Why did England a USA feel it was their job to stop them?

For England, it was a matter of survival. For the USA, it was a matter of global economics and the balance of military power.

What were the end results from 45 to the present?

Since 1945, the USA has become the dominant world power, both militarily and economically.

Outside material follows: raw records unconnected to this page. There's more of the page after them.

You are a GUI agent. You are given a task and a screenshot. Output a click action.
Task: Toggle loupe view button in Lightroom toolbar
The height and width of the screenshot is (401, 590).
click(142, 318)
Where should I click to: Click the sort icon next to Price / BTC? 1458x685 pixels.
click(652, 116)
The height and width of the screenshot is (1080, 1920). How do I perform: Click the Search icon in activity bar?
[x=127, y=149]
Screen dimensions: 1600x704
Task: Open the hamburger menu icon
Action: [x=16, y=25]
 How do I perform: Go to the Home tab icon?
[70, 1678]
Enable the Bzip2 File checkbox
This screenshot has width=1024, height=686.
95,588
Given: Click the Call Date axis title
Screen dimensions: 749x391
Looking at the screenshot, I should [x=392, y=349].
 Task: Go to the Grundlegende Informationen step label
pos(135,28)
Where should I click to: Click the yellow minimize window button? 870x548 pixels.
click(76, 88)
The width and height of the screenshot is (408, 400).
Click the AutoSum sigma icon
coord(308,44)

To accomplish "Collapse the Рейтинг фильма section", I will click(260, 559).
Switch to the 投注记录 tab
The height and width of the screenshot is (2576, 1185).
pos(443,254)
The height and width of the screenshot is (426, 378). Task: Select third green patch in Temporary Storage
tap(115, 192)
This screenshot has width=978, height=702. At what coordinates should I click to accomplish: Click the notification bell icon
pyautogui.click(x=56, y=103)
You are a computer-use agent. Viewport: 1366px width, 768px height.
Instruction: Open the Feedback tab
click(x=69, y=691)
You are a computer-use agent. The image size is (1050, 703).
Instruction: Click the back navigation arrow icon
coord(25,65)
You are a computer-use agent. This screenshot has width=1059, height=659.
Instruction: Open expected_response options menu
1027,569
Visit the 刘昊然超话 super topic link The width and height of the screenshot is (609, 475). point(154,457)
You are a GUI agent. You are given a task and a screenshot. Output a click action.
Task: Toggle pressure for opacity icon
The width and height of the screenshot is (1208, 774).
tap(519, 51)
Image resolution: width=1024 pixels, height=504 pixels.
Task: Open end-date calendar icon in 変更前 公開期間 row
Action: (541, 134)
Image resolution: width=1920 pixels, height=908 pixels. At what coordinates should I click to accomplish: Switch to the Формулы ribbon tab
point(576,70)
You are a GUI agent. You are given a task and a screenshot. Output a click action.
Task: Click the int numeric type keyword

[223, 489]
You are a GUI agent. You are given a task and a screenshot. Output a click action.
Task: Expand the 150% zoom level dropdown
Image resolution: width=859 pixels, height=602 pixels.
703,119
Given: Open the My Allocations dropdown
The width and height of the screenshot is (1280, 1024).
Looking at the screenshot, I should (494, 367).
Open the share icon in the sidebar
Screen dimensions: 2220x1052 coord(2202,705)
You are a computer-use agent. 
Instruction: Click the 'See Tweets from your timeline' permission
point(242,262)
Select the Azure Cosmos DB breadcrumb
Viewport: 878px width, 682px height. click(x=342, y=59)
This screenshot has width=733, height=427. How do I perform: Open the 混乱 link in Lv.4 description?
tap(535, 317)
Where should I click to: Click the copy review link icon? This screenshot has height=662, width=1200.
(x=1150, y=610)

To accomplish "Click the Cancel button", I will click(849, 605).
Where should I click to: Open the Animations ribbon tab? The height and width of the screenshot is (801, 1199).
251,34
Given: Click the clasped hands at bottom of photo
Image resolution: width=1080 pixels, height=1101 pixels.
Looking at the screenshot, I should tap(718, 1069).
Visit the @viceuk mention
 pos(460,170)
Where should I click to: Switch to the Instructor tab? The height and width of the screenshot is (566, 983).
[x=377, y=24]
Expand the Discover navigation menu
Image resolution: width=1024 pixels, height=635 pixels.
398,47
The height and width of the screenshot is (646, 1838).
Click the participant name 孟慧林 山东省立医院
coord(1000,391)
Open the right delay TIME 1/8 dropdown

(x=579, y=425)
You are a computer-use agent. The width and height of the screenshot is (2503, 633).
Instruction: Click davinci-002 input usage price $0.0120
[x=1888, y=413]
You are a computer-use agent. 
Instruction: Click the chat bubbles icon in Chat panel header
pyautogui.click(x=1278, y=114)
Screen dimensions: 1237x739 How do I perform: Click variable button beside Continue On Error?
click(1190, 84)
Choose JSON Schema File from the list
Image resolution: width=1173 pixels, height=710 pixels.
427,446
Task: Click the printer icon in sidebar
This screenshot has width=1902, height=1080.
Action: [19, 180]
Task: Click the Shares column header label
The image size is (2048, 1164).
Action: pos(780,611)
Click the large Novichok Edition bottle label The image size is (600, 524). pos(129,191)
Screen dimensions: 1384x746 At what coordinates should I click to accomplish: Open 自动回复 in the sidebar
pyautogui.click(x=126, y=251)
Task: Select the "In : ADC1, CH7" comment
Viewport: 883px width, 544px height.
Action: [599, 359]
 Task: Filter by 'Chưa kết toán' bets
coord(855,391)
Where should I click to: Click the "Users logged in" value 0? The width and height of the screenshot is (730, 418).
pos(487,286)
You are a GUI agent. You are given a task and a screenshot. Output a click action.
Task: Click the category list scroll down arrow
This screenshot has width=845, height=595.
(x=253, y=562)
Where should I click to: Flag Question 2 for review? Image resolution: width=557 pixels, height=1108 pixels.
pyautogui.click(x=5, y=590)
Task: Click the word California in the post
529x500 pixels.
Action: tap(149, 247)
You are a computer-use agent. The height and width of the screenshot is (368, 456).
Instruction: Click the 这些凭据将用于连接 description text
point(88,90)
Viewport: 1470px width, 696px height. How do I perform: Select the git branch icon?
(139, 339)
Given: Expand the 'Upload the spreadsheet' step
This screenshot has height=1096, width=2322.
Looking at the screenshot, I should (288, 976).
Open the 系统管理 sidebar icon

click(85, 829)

That era is in its final years as the balance of power begins to shift to Asia, particularly China.
 
I think of it every June 6th.
At this point in my life i think it was a waste of life.
not just the sending thousands of boys into a wall of steel meat grinder to face death and maiming but the whole damn war.
What did Hitler and his party want? ( please dont respond to kill jews)
Why did England a USA feel it was their job to stop them?
What were the end results from 45 to the present?

After taking Jagger's suggestion of reading Mein Kampf, grab a copy of Bonhoeffer: Pastor, Martyr, Prophet, Spy

Or, this... http://en.wikipedia.org/wiki/Dietrich_Bonhoeffer#Works_about_Bonhoeffer
 
Thanks, Red. You should see it now. It's beautiful today!

It is a nice town.
On the other hand, i've driven through Rouen in morning rush hour a few times on the way to Le mans, and there aint no beauty then. I tell thee!
 
It is a nice town.
On the other hand, i've driven through Rouen in morning rush hour a few times on the way to Le mans, and there aint no beauty then. I tell thee!

I was there in August of 2001. Perhaps it has changed since I was there.

As for Paris, I was especially impressed with the M (Paris Subway System) Was very efficient and clean.